Avrupa Birliği Modeli Örnek Olabilir
19. yüzyıl sonu ve 20. yüzyılın başında yaşanan iki büyük dünya savaşı, bu savaşlarda hayatını kaybeden milyonlarca insan, yakılıp yıkılan şehirler, yerle bir olan yerleşim alanları, vahşetin neredeyse olağan karşılandığı toplama kampları insanlık için ibret verici oldu. Bu savaşların bizzat içinde yer alan Batı Dünyası, savaş sonrası kurulan düzende, bu tarihi dramdan çok önemli dersler çıkarmıştı.

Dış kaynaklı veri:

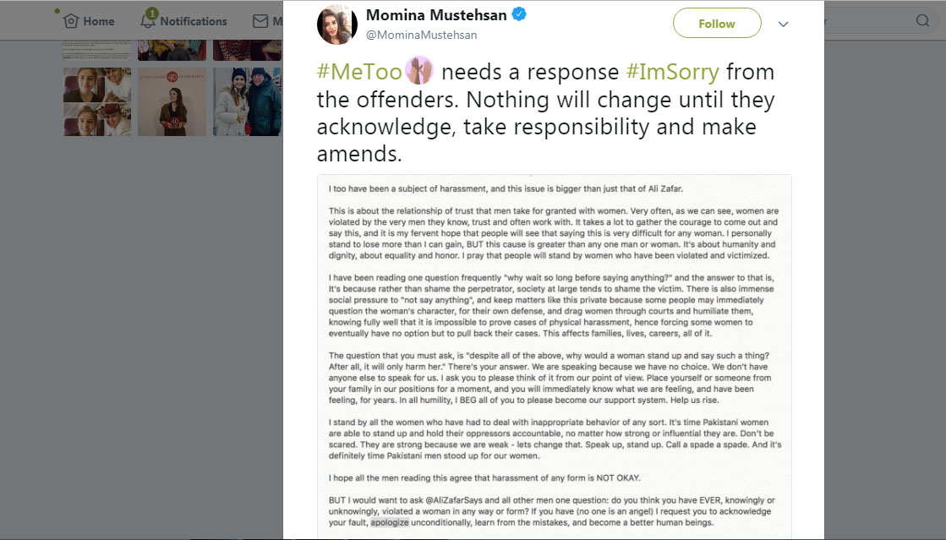Expand the tweet options chevron

783,24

Bunların başında, gelecekte yaşanabilecek muhtemel sorunların üstesinden daha kolay ve kısa sürede gelebilmenin en etkili yollarından birinin, kurulacak ittifaklar olduğu görüşü yer almaktaydı. Bundan önce de, çeşitli Avrupa ülkeleri aralarında ittifaklar oluşturmaya çalışmış ancak bu ittifaklar, kimi zaman menfaat ilişkileri ve kimi zaman da ideolojik gerekçelerle uzun ömürlü olmamıştı. Ancak bu sefer Batı dünyası, kurulacak ittifakın bir ekonomik iş birliğinden ya da ortak savunma paktından çok daha öte olması gerektiğinin, Avrupa'nın ortak kültürel değerler çevresinde birleşmesinin zorunlu olduğunun farkındaydı.

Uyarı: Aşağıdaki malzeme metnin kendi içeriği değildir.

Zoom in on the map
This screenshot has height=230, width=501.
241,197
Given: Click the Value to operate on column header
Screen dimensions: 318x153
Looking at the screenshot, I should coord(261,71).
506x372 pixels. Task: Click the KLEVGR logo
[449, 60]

Bu düşünceler ışığında, 1951 yılında, sanayinin kalkınmasını sağlamak amacıyla kurulan Avrupa Kömür ve Çelik Topluluğu bu girişimin ilk adımı oldu. Sonradan Avrupa Ekonomik Topluluğu'na, daha sonra Avrupa Topluluğu'na, en son olarak da Avrupa Birliği'ne dönüşen bu topluluk, üye ülkeler arasında ürünlerin, hizmetin, sermaye ve iş gücünün serbest dolaşımını sağlayan, tek para birimine, ortak hukuksal anlayışa ve hatta birbiri ile uyumlu devletsel örgütlenmeye sahip güçlü bir birlik halini aldı. Bugün Avrupa Birliği, dünya siyasetinin yönlendirici unsurlarından biridir.

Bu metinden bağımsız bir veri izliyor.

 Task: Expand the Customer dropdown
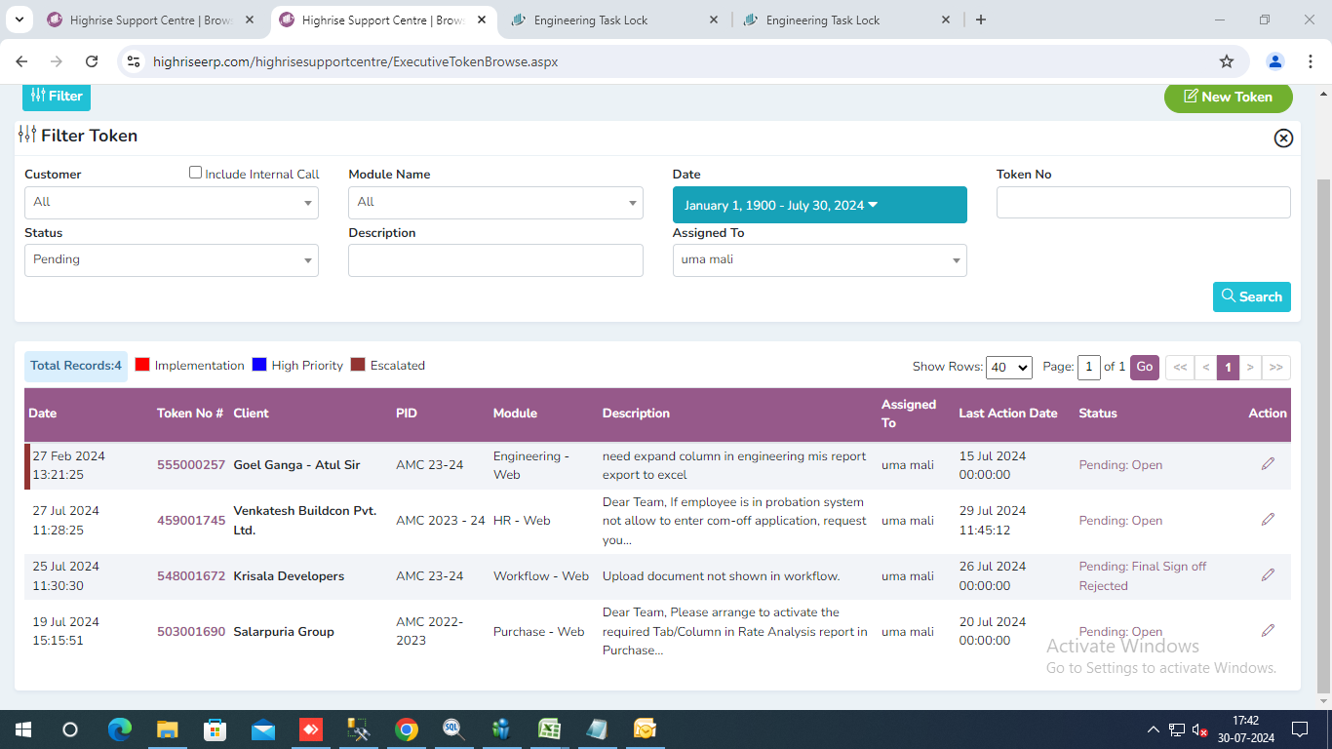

Avrupa Birliği'nin temel özelliği, birliğe üye ülkelerin ulusal ba-ğımsızlıklarını ve milli sınırlarını muhafaza ederek birbirleri ile siyasi, ekonomik, kültürel işbirliği yapmaları; bu işbirliğini yürütecek ve tüm Avrupa adına hareket edebilecek merkezi yasama ve yürütme organlarına sahip olmasıdır. Türk-İslam Birliği de, üye ülkelerin ulusal bağımsızlıklarını ve milli sınırlarını muhafaza ettikleri, her ülkenin kendi ulusal hak ve çıkarlarını koruyabileceği bir yapıda olmalıdır. Amaç, devletlerin yapısal olarak birleşmeleri değil, ortak politika ve menfaatler çevresinde ve bu politikaların hayata geçirilmesinde beraber hareket etmektir.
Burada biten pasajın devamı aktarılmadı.